My personal view is that every small town deserves to be represented on the web, and this is my attempt to make the Directory and its editors a little more transparent about what it is we do.
As a country level editor, it's like looking at a road map of the whole United States, and each editing session is like throwing a dart at the map, wherever it lands is where I'll be working.
A small city of 15,000 - 20,000 population with only 4 or 5 sites listed would be ideal. My very first category was like that. So where do I start? There are no public suggestions waiting in this one. The first thing I want to look for is the local Chamber of Commerce which usually has a good list of business, charity, and government sites and can be a real goldmine for an editor.
Then on each one of those sites, I always look for links to other local sites, I'm building quite a large spider web of sites, and it becomes like a scavenger hunt, with one site leading to more sites.
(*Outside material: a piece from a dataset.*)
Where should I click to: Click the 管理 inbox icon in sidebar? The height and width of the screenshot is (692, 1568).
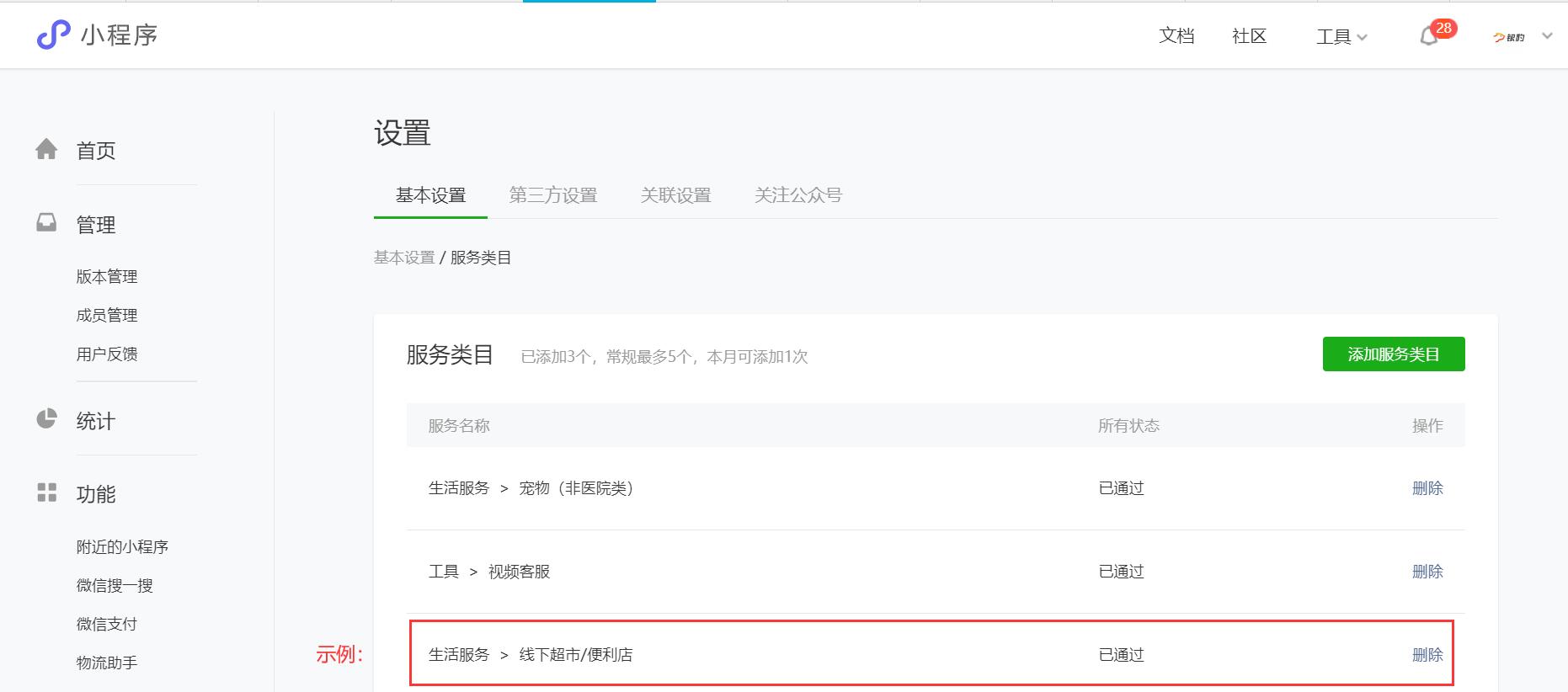(46, 223)
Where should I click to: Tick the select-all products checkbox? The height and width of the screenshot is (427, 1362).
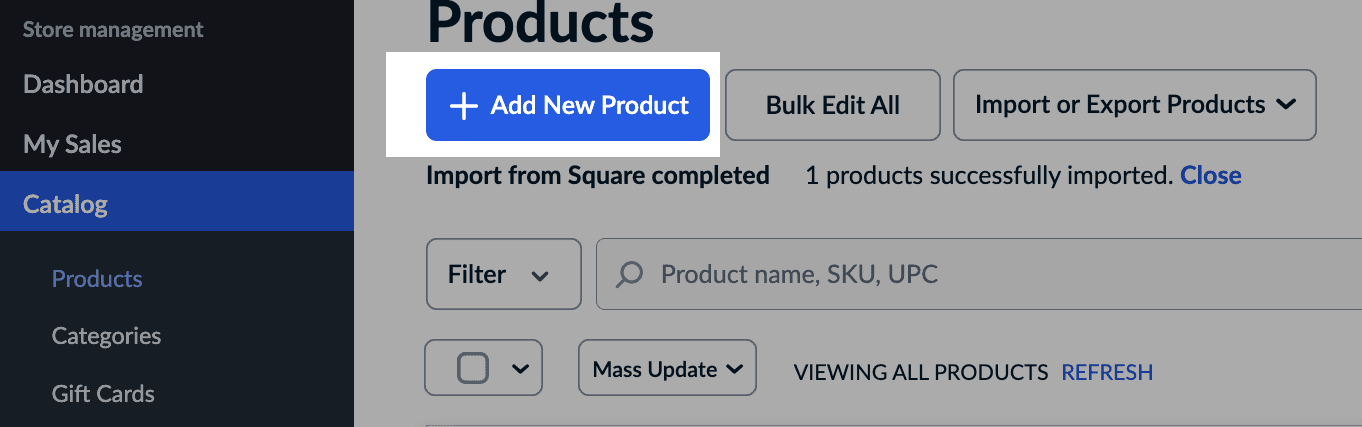pyautogui.click(x=472, y=369)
The Directory has a standard list of topical sub categories that can be used for each city, such as this one for Tampa, Florida:
http://www.dmoz.org/... ities/T/Tampa/ . These include everything from education resources to transportation companies to local news sites.
An editor will normally only create these subcategories when he/she has 3 to 5 sites to put in each of them. What the editor is doing is building a category of entities that are located in this city. Most sites in Regional will be placed at this city (locality) level, not at the County, Region, or State levels.
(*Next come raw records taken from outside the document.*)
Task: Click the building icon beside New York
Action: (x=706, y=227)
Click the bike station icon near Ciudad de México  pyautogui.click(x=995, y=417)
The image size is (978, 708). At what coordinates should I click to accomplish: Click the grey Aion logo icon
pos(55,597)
Next, I'm going to look for educational sites, churches, website builders, real estate sites, and look for more links on them. If I get real desperate, I'll Google some of the zip codes I find on the sites or the first six digits of telephone numbers, both will pop up sites that exist in that area.
Now, I'll take a look at the sites at the County, Region, and State levels. They will sometimes lead me to other sites located in this locality, and I can also search the rest of the Directory. Many times there will be sites listed in a Topical category that can also be listed in the locality.
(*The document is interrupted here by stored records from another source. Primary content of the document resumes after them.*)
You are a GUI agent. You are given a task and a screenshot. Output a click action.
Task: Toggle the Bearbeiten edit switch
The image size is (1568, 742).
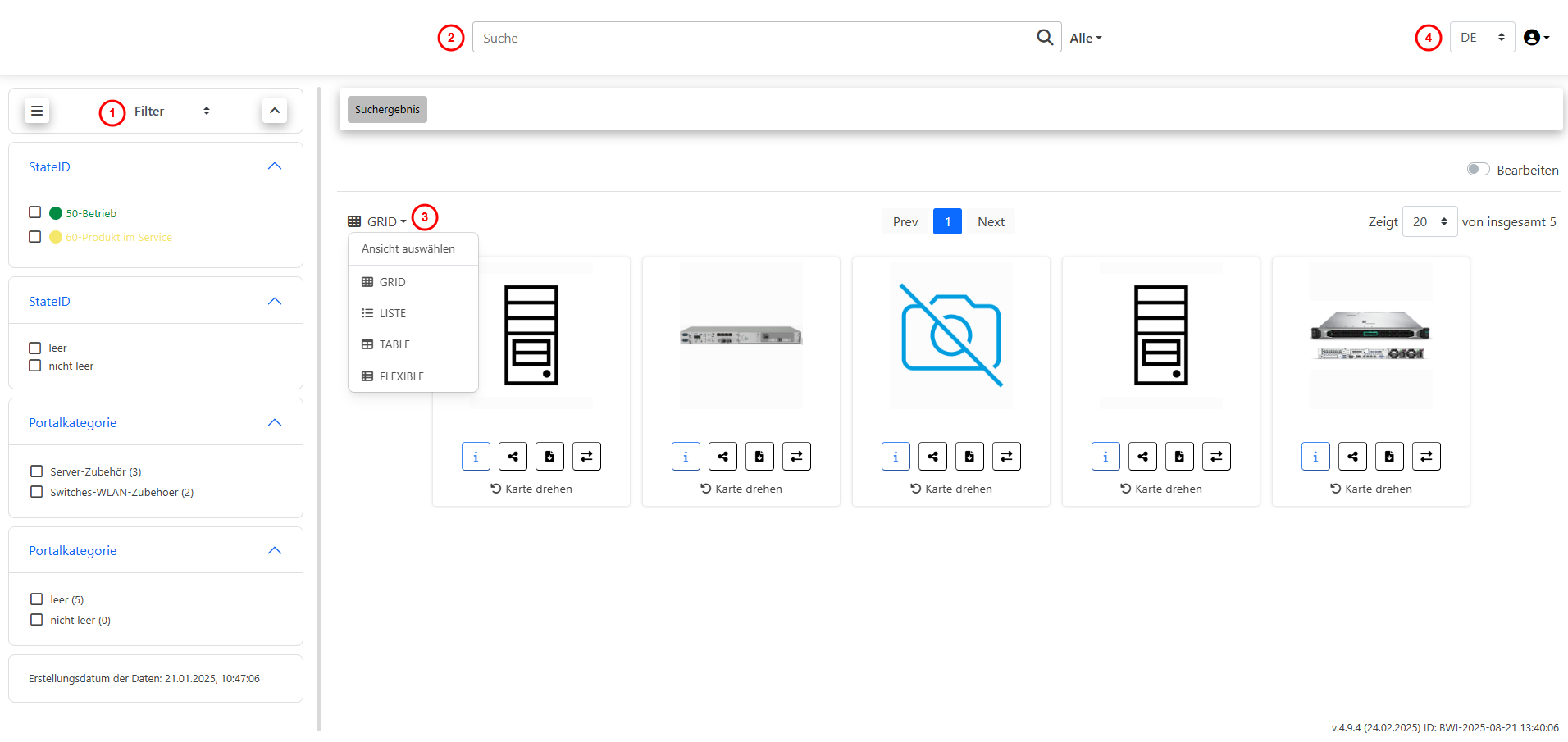1478,170
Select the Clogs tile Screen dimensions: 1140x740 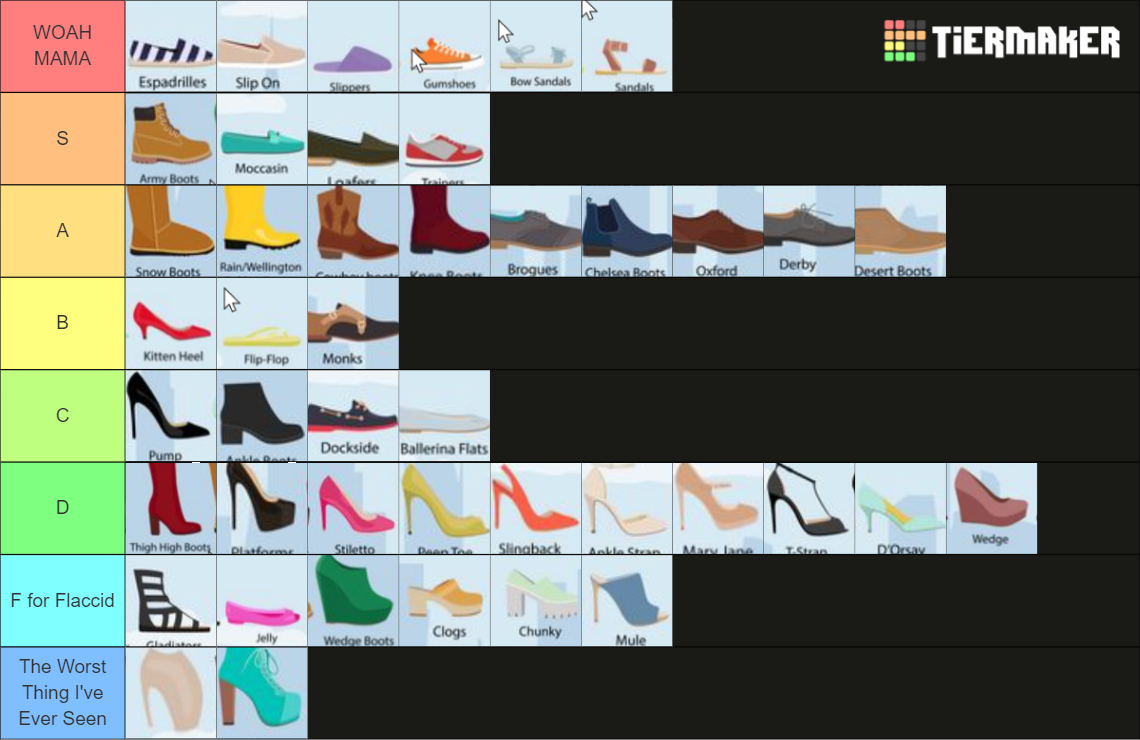pos(444,600)
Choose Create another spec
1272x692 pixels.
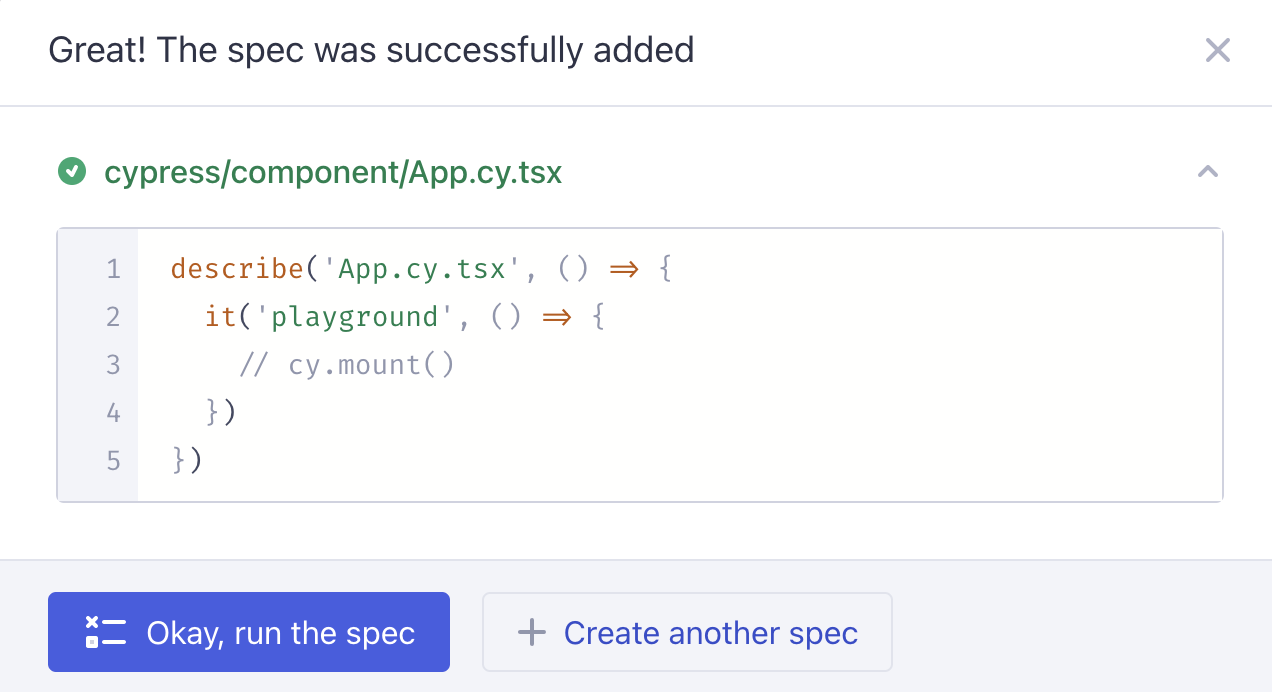[x=687, y=632]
If an editor lives in the area, checking the local yellow pages of the phone book can yield a lot of sites, or the ads in local newspapers. It becomes so engrossing that a couple of hours can fly by before you know it, but the real reward is seeing a couple hundred new sites listed in all the proper subcategories. You have built something for that city and given them an equal presence on the Internet where they can compete, and they will never know it was you who did it.
The editor will never get a thank you for it, and none is expected, we do it for our own satisfaction. I suppose it's like putting a puzzle together, nobody really cares, but it was fun to do. This is just one activity, in one part of the Directory. Each area of the Directory is a little different to edit in and has its own specific guidelines, and there are many different tasks that an editor can choose to do in each editing session.
I think it's this freedom of choice and the trust that's placed in us as well as the satisfaction of building something worthwhile that keeps us at it. I hope I've given you some insight into what it is we really do inside the Directory.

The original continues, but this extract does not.